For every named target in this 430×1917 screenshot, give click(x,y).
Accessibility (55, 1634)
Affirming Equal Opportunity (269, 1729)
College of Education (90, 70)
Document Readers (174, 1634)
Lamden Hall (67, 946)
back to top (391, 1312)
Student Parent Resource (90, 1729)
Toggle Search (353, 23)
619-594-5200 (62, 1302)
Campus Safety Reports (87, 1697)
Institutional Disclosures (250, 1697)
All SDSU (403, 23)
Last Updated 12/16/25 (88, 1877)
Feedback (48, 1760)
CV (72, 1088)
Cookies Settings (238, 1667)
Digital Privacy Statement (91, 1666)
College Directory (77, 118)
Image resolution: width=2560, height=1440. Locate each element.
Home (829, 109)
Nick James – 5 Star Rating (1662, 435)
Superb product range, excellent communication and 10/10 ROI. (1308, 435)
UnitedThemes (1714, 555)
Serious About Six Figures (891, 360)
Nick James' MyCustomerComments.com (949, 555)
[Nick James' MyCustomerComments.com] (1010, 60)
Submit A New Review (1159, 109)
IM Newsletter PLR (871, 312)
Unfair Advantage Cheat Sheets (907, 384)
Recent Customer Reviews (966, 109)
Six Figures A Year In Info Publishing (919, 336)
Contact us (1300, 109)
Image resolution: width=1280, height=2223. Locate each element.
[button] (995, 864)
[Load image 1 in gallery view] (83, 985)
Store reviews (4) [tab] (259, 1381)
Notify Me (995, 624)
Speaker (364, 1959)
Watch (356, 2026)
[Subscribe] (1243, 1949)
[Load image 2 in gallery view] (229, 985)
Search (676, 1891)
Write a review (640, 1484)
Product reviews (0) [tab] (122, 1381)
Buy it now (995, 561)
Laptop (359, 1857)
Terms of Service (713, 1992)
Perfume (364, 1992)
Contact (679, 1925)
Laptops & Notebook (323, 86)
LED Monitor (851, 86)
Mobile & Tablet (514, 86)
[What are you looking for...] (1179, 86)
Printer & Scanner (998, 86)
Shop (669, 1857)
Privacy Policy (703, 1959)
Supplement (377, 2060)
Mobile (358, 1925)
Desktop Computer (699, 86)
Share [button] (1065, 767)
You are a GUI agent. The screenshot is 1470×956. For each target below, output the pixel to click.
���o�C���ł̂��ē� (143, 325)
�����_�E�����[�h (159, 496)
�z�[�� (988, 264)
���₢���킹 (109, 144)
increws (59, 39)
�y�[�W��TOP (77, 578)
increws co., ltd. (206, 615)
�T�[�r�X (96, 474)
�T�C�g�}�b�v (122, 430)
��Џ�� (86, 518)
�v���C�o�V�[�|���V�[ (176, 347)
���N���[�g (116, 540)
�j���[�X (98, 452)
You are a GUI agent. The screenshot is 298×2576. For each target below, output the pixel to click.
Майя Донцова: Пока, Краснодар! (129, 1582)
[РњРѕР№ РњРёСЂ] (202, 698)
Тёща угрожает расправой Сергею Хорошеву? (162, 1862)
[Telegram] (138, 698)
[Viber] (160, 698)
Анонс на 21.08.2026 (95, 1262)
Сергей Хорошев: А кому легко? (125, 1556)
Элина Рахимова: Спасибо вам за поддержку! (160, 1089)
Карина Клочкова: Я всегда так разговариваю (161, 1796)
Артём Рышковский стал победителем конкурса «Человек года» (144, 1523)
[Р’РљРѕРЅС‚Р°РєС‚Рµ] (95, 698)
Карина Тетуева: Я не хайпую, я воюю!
* * * * * * *
Task item => Exactly the lines from the one containing "Contact (679, 1925)" through the final line of the records must appear in your reply, and no others.

Response to this task =>
Contact (679, 1925)
Laptops & Notebook (323, 86)
LED Monitor (851, 86)
Mobile & Tablet (514, 86)
[What are you looking for...] (1179, 86)
Printer & Scanner (998, 86)
Shop (669, 1857)
Privacy Policy (703, 1959)
Supplement (377, 2060)
Mobile (358, 1925)
Desktop Computer (699, 86)
Share [button] (1065, 767)
You are a GUI agent. The screenshot is 1470×956. For each target below, output the pixel to click.
���o�C���ł̂��ē� (143, 325)
�����_�E�����[�h (159, 496)
�z�[�� (988, 264)
���₢���킹 (109, 144)
increws (59, 39)
�y�[�W��TOP (77, 578)
increws co., ltd. (206, 615)
�T�[�r�X (96, 474)
�T�C�g�}�b�v (122, 430)
��Џ�� (86, 518)
�v���C�o�V�[�|���V�[ (176, 347)
���N���[�g (116, 540)
�j���[�X (98, 452)
You are a GUI agent. The screenshot is 298×2576. For each target below, output the pixel to click.
Майя Донцова: Пока, Краснодар! (129, 1582)
[РњРѕР№ РњРёСЂ] (202, 698)
Тёща угрожает расправой Сергею Хорошеву? (162, 1862)
[Telegram] (138, 698)
[Viber] (160, 698)
Анонс на 21.08.2026 (95, 1262)
Сергей Хорошев: А кому легко? (125, 1556)
Элина Рахимова: Спасибо вам за поддержку! (160, 1089)
Карина Клочкова: Я всегда так разговариваю (161, 1796)
Артём Рышковский стал победителем конкурса «Человек года» (144, 1523)
[Р’РљРѕРЅС‚Р°РєС‚Рµ] (95, 698)
Карина Тетуева: Я не хайпую, я воюю!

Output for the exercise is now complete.